AMİRİN EMİRLERİNDE MEMURUN SORUMLULUĞU

AMİRİN EMİRLERİNDE MEMURUN SORUMLULUĞU

 

Sosyal düzenin düzgün işleyebilmesi, ancak, uygun bir hiyerarşi düzen kurmakla ve bu sisteme uyulmasıyla mümkün olur. Bu sebeple, amirlerinin verdiği emirlere keyfi olarak uymamak yanlıştır. Böyle bir keyfilik, aslında cezalandırılmayı hak eder, fakat şartlara göre geçici olarak affedilebilir.

Ancak amirinin verdiği emirleri uygularken, memurun da sorumlu olduğu hususlar vardır.

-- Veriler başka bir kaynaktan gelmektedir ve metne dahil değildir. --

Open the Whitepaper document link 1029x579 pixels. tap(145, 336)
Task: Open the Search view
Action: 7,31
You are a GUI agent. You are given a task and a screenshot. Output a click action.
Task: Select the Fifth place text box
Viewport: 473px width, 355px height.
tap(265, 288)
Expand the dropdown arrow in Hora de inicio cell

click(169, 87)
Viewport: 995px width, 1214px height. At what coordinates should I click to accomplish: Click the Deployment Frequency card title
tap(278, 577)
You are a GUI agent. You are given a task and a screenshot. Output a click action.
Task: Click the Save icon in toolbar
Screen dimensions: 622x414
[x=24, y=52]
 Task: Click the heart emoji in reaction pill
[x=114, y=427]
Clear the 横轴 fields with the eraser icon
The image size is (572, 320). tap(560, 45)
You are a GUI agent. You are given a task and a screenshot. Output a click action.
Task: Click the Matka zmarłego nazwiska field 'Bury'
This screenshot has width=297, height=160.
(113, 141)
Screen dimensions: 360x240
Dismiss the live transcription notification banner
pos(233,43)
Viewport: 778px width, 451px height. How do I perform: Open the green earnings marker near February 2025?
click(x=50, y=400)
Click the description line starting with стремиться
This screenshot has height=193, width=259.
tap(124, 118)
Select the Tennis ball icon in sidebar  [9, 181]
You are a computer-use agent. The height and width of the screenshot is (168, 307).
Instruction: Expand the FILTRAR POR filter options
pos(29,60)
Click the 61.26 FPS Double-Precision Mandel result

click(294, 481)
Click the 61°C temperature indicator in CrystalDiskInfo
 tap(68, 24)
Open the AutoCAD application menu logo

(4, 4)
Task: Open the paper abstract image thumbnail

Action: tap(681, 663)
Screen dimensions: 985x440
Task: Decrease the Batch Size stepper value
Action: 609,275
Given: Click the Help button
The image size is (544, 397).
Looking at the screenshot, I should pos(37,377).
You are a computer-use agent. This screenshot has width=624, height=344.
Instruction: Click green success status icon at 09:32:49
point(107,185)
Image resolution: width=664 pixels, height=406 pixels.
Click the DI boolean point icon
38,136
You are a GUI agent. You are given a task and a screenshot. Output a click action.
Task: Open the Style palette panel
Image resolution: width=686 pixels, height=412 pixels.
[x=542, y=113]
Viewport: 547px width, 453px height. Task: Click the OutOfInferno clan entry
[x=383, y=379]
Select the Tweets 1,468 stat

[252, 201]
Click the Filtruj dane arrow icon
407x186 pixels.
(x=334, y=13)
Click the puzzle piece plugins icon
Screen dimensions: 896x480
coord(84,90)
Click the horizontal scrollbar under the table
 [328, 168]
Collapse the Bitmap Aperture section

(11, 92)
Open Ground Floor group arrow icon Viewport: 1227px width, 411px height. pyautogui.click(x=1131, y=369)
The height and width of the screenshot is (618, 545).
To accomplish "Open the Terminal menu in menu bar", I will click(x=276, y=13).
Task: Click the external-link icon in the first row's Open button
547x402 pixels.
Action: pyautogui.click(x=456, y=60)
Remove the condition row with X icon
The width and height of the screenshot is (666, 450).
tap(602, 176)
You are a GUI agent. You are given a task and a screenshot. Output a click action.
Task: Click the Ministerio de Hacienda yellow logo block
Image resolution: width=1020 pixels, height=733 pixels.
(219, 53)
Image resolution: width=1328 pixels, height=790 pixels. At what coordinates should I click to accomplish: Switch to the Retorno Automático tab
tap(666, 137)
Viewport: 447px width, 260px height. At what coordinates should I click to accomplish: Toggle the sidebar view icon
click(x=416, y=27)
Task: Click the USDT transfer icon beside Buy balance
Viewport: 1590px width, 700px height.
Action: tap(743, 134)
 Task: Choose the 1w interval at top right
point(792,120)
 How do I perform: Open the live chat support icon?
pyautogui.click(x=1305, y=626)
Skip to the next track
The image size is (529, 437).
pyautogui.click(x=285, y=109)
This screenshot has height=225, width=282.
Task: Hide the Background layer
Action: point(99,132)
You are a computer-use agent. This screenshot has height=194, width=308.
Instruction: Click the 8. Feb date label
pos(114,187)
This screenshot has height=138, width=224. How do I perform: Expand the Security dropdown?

Bu konular hakkında, önce tarihten örnekler vererek, durumu anlamaya çalışalım.

Bilindiği gibi Hz. Muhammed’den (s.a.v.) sonra ilk halife olan kişi, Hz. Ebubekir’dir. İlk Halife, seçildikten sonraki hutbesinde, halka mealen şöyle seslenir: “Doğru yolda ve Hak üzere olduğum sürece bana uyunuz, Haktan ayrılırsam, beni dinlemeniz gerekmez.”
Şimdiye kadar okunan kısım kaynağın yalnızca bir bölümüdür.